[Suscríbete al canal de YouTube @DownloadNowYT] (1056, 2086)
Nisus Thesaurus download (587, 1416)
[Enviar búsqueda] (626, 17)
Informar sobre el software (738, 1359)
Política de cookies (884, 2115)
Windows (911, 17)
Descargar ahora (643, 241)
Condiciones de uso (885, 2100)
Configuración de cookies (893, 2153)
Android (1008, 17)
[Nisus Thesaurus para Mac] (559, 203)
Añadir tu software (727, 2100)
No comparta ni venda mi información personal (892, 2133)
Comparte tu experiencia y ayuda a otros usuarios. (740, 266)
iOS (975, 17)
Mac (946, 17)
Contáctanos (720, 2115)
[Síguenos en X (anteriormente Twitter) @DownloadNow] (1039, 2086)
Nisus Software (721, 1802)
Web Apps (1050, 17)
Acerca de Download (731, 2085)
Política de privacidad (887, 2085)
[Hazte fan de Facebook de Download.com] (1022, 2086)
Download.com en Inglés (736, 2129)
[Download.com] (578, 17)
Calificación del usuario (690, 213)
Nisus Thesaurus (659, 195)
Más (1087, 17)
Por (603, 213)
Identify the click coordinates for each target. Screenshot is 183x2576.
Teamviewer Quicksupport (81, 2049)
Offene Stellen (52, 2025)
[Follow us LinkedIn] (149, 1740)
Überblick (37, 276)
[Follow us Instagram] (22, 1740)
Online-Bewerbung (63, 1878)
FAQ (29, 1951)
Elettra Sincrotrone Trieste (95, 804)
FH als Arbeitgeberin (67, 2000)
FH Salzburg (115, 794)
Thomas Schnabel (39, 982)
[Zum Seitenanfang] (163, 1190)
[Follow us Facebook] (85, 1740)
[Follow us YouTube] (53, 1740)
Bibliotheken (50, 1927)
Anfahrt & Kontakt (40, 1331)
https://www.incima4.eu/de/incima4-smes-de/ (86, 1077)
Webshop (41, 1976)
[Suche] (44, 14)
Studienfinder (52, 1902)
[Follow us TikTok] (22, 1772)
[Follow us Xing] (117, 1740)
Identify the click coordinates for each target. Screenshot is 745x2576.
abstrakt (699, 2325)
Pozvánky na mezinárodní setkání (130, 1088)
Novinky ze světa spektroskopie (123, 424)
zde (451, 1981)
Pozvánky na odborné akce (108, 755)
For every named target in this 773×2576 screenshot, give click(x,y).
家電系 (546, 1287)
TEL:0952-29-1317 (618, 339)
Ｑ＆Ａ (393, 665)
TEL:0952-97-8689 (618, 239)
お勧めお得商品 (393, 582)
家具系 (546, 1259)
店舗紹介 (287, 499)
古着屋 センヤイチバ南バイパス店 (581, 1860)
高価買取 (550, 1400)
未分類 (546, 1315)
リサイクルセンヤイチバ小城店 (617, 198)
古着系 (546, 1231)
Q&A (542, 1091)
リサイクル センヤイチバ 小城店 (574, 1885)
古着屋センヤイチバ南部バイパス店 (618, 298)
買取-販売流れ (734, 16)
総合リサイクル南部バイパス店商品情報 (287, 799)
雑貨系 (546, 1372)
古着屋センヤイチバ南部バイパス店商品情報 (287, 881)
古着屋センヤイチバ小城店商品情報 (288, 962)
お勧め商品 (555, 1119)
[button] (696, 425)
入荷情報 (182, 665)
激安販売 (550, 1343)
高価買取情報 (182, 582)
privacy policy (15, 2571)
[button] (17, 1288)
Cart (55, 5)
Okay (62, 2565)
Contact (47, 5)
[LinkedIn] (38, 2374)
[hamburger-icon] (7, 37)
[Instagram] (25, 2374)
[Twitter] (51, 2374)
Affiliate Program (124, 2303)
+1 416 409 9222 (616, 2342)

- - -

__How to complete this task__
Could every entry be given again exactly, with no line skipped?

__Solution to this exercise__
[Suscríbete al canal de YouTube @DownloadNowYT] (1056, 2086)
Nisus Thesaurus download (587, 1416)
[Enviar búsqueda] (626, 17)
Informar sobre el software (738, 1359)
Política de cookies (884, 2115)
Windows (911, 17)
Descargar ahora (643, 241)
Condiciones de uso (885, 2100)
Configuración de cookies (893, 2153)
Android (1008, 17)
[Nisus Thesaurus para Mac] (559, 203)
Añadir tu software (727, 2100)
No comparta ni venda mi información personal (892, 2133)
Comparte tu experiencia y ayuda a otros usuarios. (740, 266)
iOS (975, 17)
Mac (946, 17)
Contáctanos (720, 2115)
[Síguenos en X (anteriormente Twitter) @DownloadNow] (1039, 2086)
Nisus Software (721, 1802)
Web Apps (1050, 17)
Acerca de Download (731, 2085)
Política de privacidad (887, 2085)
[Hazte fan de Facebook de Download.com] (1022, 2086)
Download.com en Inglés (736, 2129)
[Download.com] (578, 17)
Calificación del usuario (690, 213)
Nisus Thesaurus (659, 195)
Más (1087, 17)
Por (603, 213)
Identify the click coordinates for each target. Screenshot is 183x2576.
Teamviewer Quicksupport (81, 2049)
Offene Stellen (52, 2025)
[Follow us LinkedIn] (149, 1740)
Überblick (37, 276)
[Follow us Instagram] (22, 1740)
Online-Bewerbung (63, 1878)
FAQ (29, 1951)
Elettra Sincrotrone Trieste (95, 804)
FH als Arbeitgeberin (67, 2000)
FH Salzburg (115, 794)
Thomas Schnabel (39, 982)
[Zum Seitenanfang] (163, 1190)
[Follow us Facebook] (85, 1740)
[Follow us YouTube] (53, 1740)
Bibliotheken (50, 1927)
Anfahrt & Kontakt (40, 1331)
https://www.incima4.eu/de/incima4-smes-de/ (86, 1077)
Webshop (41, 1976)
[Suche] (44, 14)
Studienfinder (52, 1902)
[Follow us TikTok] (22, 1772)
[Follow us Xing] (117, 1740)
Identify the click coordinates for each target. Screenshot is 745x2576.
abstrakt (699, 2325)
Pozvánky na mezinárodní setkání (130, 1088)
Novinky ze světa spektroskopie (123, 424)
zde (451, 1981)
Pozvánky na odborné akce (108, 755)
For every named target in this 773×2576 screenshot, give click(x,y).
家電系 (546, 1287)
TEL:0952-29-1317 (618, 339)
Ｑ＆Ａ (393, 665)
TEL:0952-97-8689 (618, 239)
お勧めお得商品 (393, 582)
家具系 (546, 1259)
店舗紹介 (287, 499)
古着屋 センヤイチバ南バイパス店 (581, 1860)
高価買取 (550, 1400)
未分類 (546, 1315)
リサイクルセンヤイチバ小城店 (617, 198)
古着系 (546, 1231)
Q&A (542, 1091)
リサイクル センヤイチバ 小城店 (574, 1885)
古着屋センヤイチバ南部バイパス店 (618, 298)
買取-販売流れ (734, 16)
総合リサイクル南部バイパス店商品情報 (287, 799)
雑貨系 (546, 1372)
古着屋センヤイチバ南部バイパス店商品情報 (287, 881)
古着屋センヤイチバ小城店商品情報 (288, 962)
お勧め商品 (555, 1119)
[button] (696, 425)
入荷情報 (182, 665)
激安販売 (550, 1343)
高価買取情報 (182, 582)
privacy policy (15, 2571)
[button] (17, 1288)
Cart (55, 5)
Okay (62, 2565)
Contact (47, 5)
[LinkedIn] (38, 2374)
[hamburger-icon] (7, 37)
[Instagram] (25, 2374)
[Twitter] (51, 2374)
Affiliate Program (124, 2303)
+1 416 409 9222 (616, 2342)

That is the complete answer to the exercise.